Ge is most well known for her 1956 fairy tale collection Wild Grape. Many of the fairy tales in the collection were based on Northern Chinese folklore and legends. The collection was translated into Japanese, English, German, Russian, and French. It was also adapted into a puppet film that won the Youth TV Program Award at the Munich TV Festival in 1986. The Chinese Writers Association awarded her the National Outstanding Children's Literature Award for her fairy tales Walnut Mountain, Puppet Somersaulting, Wild Grape, and Portrait of Singing.

In 1957, during the Anti-Rightist Campaign, Ge was labelled a rightist by Maoist elements. During the 1970s, she was rehabilitated. She was a member of the Chinese Communist Party and served as a member of the Beijing Municipal Committee during the sixth and seventh sessions of the Chinese People's Political Consultative Conference. She was also an executive member of the All-China Women's Federation. She became a member of the Chinese Writers Association in 1979. The following year, she joined the Beijing Writers Association.

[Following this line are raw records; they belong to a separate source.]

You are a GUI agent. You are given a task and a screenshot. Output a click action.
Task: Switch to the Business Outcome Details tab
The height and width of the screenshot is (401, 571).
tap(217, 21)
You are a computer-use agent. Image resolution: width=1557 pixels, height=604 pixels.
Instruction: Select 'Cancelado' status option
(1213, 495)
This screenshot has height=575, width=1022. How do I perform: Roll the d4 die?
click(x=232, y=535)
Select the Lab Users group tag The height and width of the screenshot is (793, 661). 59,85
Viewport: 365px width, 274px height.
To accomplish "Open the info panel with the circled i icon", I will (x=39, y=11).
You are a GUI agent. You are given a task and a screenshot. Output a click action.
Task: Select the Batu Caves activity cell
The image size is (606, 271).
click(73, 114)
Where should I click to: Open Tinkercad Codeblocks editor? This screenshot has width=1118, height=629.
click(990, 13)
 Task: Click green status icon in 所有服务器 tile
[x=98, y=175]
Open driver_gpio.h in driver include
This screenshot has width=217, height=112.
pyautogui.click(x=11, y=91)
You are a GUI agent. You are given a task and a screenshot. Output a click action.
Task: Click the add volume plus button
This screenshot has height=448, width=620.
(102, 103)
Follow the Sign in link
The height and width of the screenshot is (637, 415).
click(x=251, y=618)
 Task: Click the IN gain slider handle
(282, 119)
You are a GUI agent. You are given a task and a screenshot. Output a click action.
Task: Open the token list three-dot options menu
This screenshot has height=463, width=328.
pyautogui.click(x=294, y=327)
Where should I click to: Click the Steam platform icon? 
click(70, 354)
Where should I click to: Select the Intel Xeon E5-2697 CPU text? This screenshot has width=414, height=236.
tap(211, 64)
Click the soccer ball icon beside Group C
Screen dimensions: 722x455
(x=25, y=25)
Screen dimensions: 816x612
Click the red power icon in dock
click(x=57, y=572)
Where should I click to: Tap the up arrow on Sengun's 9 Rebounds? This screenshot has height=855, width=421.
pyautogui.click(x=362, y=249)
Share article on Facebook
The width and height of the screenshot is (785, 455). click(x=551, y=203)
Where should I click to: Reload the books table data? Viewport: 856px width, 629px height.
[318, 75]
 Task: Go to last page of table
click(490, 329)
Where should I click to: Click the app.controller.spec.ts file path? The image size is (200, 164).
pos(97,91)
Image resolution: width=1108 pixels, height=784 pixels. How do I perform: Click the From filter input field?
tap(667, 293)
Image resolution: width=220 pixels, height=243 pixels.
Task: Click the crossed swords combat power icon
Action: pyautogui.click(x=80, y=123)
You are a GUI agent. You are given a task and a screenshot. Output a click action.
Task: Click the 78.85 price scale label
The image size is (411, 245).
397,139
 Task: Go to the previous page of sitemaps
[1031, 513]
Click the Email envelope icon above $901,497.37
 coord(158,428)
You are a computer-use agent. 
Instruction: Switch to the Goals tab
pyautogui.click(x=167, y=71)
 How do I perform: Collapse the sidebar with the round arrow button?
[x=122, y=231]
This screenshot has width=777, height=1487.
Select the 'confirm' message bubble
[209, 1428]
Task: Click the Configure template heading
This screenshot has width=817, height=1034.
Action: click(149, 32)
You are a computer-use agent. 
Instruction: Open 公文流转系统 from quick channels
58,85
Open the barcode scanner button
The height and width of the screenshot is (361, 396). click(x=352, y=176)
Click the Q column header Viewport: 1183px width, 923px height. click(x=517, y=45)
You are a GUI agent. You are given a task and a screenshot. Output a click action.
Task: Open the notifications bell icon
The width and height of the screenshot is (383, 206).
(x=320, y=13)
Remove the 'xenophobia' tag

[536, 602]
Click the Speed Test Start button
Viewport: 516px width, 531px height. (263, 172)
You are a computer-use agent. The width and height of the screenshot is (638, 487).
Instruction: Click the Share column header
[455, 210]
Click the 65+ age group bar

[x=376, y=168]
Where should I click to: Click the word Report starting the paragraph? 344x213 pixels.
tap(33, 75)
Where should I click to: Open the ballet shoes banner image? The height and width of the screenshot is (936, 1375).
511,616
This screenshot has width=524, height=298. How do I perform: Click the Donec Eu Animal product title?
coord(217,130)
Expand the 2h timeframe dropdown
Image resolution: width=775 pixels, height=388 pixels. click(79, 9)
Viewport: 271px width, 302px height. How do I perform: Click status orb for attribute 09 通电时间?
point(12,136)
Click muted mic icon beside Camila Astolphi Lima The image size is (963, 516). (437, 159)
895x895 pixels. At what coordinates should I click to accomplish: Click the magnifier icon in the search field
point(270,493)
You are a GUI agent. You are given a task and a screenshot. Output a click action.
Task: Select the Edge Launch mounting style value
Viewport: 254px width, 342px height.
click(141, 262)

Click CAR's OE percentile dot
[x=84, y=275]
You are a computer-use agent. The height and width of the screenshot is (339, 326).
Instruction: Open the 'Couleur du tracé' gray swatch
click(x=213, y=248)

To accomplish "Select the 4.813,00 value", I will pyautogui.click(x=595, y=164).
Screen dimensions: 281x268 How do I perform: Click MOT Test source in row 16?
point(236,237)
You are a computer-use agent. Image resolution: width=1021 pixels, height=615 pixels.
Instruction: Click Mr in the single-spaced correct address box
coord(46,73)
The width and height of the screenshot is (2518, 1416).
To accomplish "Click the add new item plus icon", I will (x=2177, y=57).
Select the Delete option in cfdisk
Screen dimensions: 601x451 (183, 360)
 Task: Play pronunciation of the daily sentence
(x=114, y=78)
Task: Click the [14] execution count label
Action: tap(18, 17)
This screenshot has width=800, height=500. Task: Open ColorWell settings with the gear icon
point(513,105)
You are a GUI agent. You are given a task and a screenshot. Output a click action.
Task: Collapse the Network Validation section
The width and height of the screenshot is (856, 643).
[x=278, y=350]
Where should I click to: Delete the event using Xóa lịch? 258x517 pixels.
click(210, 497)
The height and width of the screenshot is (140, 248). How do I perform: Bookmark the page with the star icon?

Ge's essay "Where is the Soul" won an award at the Beijing Municipal Celebration of the 45th Anniversary of the Founding of New China. She co-founded the Bing Xin Children's Literature Award with Han Suyin and Bing Xin in 1990. At the 50th anniversary of the Beijing Federation of Literary and Art Circles, she was awarded the Literary and Artistic Creation Contribution Award. Cuilin continued publishing works well into the 2000s. Her essay collection Eighteen Beautiful Dreams was published in 2000.

Ge died in Beijing on 27 December 2022.

==Selected works==

===Novel===
- Blue-winged Bird (蓝翅鸟)

===Essays===
- "Where the Soul Lies"
- "Farewell to Tiananmen"
- "The Strength of the Rose"
- "Blood and Tears of a Magnificent Life"
- "The Sea and Roses" (大海与玫瑰)

===Fairy tales===
- Wild Grapes (野葡萄)
- Lucky Star
- Bird Child
- Somersaulting Puppet (翻筋斗的小木偶)
- Walnut Mountain (核桃山)
- Singing Portrait (会唱歌的画像)

===Poetry===
- "Our Little Captain"

===Plays===
- Little Rascal's Resolution (collection of plays)
- Wild Swan (野天鹅)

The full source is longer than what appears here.